It was only a little accidental that I ran my longest run of the season yesterday. But heck, it wasn’t much to brag about either way: barely thirteen klicks all in.
And barely one when it came right down to it.
My running is not doing great these days. I mean, I have always had good seasons and bad ones. I’ve been tearing up the trails for going on eighteen years now so anyone is bound to have a roller coaster of ups and downs during that time, no matter who you are. Injuries have sidelined me for as long as half a year or more. Winters have often been scaled back. And race plans always seem to set the real tone of how my summers go: any time I’ve signed up for a marathon it would be foolishness not to focus on building endurance and strength and distance with every spare waking thought.
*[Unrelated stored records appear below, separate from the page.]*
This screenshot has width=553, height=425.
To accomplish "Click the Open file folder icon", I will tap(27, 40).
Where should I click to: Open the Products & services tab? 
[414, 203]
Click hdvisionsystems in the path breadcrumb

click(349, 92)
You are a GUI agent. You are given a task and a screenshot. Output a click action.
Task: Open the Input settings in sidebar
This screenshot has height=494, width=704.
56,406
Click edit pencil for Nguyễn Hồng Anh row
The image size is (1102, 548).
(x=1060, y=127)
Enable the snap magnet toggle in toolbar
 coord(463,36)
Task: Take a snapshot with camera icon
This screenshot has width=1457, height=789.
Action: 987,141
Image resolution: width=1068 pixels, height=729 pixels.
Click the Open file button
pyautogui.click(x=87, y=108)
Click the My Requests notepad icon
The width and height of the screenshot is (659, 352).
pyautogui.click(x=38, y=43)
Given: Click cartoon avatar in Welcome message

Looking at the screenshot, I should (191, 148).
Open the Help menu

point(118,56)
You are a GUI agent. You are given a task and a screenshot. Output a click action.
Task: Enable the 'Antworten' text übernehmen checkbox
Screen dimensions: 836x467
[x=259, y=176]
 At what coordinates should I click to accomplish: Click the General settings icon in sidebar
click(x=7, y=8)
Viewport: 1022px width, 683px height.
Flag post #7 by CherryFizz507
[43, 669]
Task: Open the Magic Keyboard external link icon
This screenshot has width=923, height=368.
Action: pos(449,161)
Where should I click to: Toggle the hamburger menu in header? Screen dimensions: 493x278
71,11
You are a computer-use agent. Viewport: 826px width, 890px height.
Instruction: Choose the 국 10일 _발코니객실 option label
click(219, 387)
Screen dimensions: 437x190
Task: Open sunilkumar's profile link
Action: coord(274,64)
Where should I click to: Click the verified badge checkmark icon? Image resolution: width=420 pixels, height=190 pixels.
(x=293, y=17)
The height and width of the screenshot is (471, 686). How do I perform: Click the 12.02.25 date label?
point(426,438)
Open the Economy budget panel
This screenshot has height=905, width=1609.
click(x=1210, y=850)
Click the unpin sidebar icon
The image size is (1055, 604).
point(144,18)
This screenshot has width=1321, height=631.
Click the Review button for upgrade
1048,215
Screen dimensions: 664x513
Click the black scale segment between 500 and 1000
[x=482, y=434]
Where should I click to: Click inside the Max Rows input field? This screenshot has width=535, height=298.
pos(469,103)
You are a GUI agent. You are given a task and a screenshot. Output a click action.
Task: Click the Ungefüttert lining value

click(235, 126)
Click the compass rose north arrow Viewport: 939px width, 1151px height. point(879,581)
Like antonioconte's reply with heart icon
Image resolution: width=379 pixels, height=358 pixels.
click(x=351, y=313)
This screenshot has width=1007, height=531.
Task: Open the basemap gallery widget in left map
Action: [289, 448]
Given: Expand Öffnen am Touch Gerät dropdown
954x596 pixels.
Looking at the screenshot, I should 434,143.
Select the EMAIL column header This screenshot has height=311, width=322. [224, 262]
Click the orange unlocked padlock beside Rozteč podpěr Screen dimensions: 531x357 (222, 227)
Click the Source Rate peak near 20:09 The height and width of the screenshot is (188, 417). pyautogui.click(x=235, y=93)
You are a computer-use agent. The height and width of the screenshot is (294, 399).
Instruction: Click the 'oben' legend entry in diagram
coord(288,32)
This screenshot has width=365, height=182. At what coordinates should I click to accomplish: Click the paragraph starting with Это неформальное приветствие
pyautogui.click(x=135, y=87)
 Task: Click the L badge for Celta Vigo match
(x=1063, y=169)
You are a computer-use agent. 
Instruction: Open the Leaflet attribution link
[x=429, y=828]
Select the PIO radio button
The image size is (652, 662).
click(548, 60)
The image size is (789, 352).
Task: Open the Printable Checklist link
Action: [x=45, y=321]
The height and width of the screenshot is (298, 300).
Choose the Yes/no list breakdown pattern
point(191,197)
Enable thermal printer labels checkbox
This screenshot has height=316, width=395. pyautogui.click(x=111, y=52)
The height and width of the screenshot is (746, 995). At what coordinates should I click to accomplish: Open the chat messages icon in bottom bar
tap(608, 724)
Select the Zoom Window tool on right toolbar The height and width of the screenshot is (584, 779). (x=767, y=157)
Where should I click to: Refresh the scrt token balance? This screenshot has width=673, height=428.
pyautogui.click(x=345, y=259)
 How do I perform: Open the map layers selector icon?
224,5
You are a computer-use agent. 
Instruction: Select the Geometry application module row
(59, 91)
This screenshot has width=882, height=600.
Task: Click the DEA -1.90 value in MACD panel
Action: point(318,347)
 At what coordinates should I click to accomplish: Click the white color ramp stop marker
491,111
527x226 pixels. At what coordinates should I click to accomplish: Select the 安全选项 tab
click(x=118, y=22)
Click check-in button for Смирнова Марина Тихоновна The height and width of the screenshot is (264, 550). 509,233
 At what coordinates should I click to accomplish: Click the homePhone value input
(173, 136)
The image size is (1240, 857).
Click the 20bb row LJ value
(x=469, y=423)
My fatigue caught up with me in the last week, tho. I walked in our regular Thursday run because I was bagged. And then I started getting leg cramps overnight on the weekend that gave me at least one sleepless night laying awake hoping that the charlie horse in my calf didn’t startle me awake again. So, waking up Sunday morning I was barely fifty-fifty on going out for my regular run. I barely, just barely made it out for one. I ended up accidentally logging thirteen.
I lack a coherent plan, I realize.
I have written quite a bit on my own distractable nature these days.
I am trying to walk a creative path, trying to rebuild a professional self, trying to navigate a transitory phase of my parenting career, trying to stay optimistic in the normalized collapse of western democracy, trying to eat better, trying to read more, write more, be more, trying, trying, trying.
I’ve let my running take a bit role in the stage play that is my life this year.
It turns out that I am recovering from an injury to my soul that I wouldn’t have thought would crack my running agenda but somehow that is one of the plainest examples of the damage.
And oddly enough, the path back to the paths isn’t clearly one straight through forcing myself to just run more, dammit. Sure, it feels good for a bit when I do it, but there is something bigger going on in my deepest self that I haven’t quite figured out, and it seems as though might need a bit of work on those aches and pains before the deeper trails clear out for me.
We ran down into the river valley yesterday morning, down the big hill towards the footbridge under the freeway bridge, along the path budding with spring green, basking in the glow of the May sunlight and still-fresh air and the cool breeze that made it almost perfect for a morning run. We ran out to meet the other half of the crew who had started on a longer training loop an hour before us, ran to meet them and run back to home with this little cadre which after all seems like the whole point of it all lately. Ran and ran and ran, further than any of us had planned when we set out. A little accidental, and not much to brag about, but the longest run of the year for me, the longest run in a year when something is seeming to be gnawing at my feet and holding me back.
No coherent plan, after all. Distractable and accidental.
Recovering, but uncertain, unsteady. Not great.